**Task details**
When you reach the records, transcribe each one exactly.

(Stored data entries)
--------------------------------

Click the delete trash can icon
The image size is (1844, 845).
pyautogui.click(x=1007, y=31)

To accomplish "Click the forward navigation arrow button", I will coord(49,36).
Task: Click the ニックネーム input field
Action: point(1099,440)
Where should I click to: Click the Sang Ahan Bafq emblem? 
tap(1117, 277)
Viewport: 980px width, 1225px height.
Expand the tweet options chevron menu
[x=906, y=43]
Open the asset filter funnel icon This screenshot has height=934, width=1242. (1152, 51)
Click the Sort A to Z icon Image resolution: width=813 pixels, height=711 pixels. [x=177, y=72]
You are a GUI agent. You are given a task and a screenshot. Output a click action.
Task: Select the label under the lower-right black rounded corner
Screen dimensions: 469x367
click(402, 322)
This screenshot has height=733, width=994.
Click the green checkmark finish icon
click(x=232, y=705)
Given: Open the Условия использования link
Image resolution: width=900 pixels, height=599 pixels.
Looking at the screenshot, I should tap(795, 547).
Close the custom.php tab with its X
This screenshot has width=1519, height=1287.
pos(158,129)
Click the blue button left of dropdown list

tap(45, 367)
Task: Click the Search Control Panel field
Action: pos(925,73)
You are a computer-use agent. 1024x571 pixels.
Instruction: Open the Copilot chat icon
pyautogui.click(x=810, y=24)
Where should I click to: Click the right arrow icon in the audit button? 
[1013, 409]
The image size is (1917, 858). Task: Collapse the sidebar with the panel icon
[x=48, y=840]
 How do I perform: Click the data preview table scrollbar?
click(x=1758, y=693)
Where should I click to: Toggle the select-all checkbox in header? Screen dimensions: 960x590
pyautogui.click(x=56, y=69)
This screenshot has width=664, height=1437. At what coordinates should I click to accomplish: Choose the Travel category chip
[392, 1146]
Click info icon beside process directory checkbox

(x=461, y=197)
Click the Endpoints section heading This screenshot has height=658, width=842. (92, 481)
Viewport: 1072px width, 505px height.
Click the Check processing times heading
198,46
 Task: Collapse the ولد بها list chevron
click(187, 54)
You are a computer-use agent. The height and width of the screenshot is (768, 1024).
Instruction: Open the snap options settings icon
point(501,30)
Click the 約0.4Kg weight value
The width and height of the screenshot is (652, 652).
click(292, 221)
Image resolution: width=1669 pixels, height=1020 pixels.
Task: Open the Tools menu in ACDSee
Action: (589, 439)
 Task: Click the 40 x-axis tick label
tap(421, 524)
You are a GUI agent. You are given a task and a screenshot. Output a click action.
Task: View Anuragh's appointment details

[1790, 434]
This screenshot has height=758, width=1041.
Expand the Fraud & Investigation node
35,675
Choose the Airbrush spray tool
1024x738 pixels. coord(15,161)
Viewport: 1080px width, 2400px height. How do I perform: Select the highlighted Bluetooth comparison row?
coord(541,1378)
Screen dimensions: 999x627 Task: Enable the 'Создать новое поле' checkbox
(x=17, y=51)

--------------------------------

**Solution to the exercise**
Click the delete trash can icon
The image size is (1844, 845).
pyautogui.click(x=1007, y=31)

To accomplish "Click the forward navigation arrow button", I will coord(49,36).
Task: Click the ニックネーム input field
Action: point(1099,440)
Where should I click to: Click the Sang Ahan Bafq emblem? 
tap(1117, 277)
Viewport: 980px width, 1225px height.
Expand the tweet options chevron menu
[x=906, y=43]
Open the asset filter funnel icon This screenshot has height=934, width=1242. (1152, 51)
Click the Sort A to Z icon Image resolution: width=813 pixels, height=711 pixels. [x=177, y=72]
You are a GUI agent. You are given a task and a screenshot. Output a click action.
Task: Select the label under the lower-right black rounded corner
Screen dimensions: 469x367
click(402, 322)
This screenshot has height=733, width=994.
Click the green checkmark finish icon
click(x=232, y=705)
Given: Open the Условия использования link
Image resolution: width=900 pixels, height=599 pixels.
Looking at the screenshot, I should tap(795, 547).
Close the custom.php tab with its X
This screenshot has width=1519, height=1287.
pos(158,129)
Click the blue button left of dropdown list

tap(45, 367)
Task: Click the Search Control Panel field
Action: pos(925,73)
You are a computer-use agent. 1024x571 pixels.
Instruction: Open the Copilot chat icon
pyautogui.click(x=810, y=24)
Where should I click to: Click the right arrow icon in the audit button? 
[1013, 409]
The image size is (1917, 858). Task: Collapse the sidebar with the panel icon
[x=48, y=840]
 How do I perform: Click the data preview table scrollbar?
click(x=1758, y=693)
Where should I click to: Toggle the select-all checkbox in header? Screen dimensions: 960x590
pyautogui.click(x=56, y=69)
This screenshot has width=664, height=1437. At what coordinates should I click to accomplish: Choose the Travel category chip
[392, 1146]
Click info icon beside process directory checkbox

(x=461, y=197)
Click the Endpoints section heading This screenshot has height=658, width=842. (92, 481)
Viewport: 1072px width, 505px height.
Click the Check processing times heading
198,46
 Task: Collapse the ولد بها list chevron
click(187, 54)
You are a computer-use agent. The height and width of the screenshot is (768, 1024).
Instruction: Open the snap options settings icon
point(501,30)
Click the 約0.4Kg weight value
The width and height of the screenshot is (652, 652).
click(292, 221)
Image resolution: width=1669 pixels, height=1020 pixels.
Task: Open the Tools menu in ACDSee
Action: (589, 439)
 Task: Click the 40 x-axis tick label
tap(421, 524)
You are a GUI agent. You are given a task and a screenshot. Output a click action.
Task: View Anuragh's appointment details

[1790, 434]
This screenshot has height=758, width=1041.
Expand the Fraud & Investigation node
35,675
Choose the Airbrush spray tool
1024x738 pixels. coord(15,161)
Viewport: 1080px width, 2400px height. How do I perform: Select the highlighted Bluetooth comparison row?
coord(541,1378)
Screen dimensions: 999x627 Task: Enable the 'Создать новое поле' checkbox
(x=17, y=51)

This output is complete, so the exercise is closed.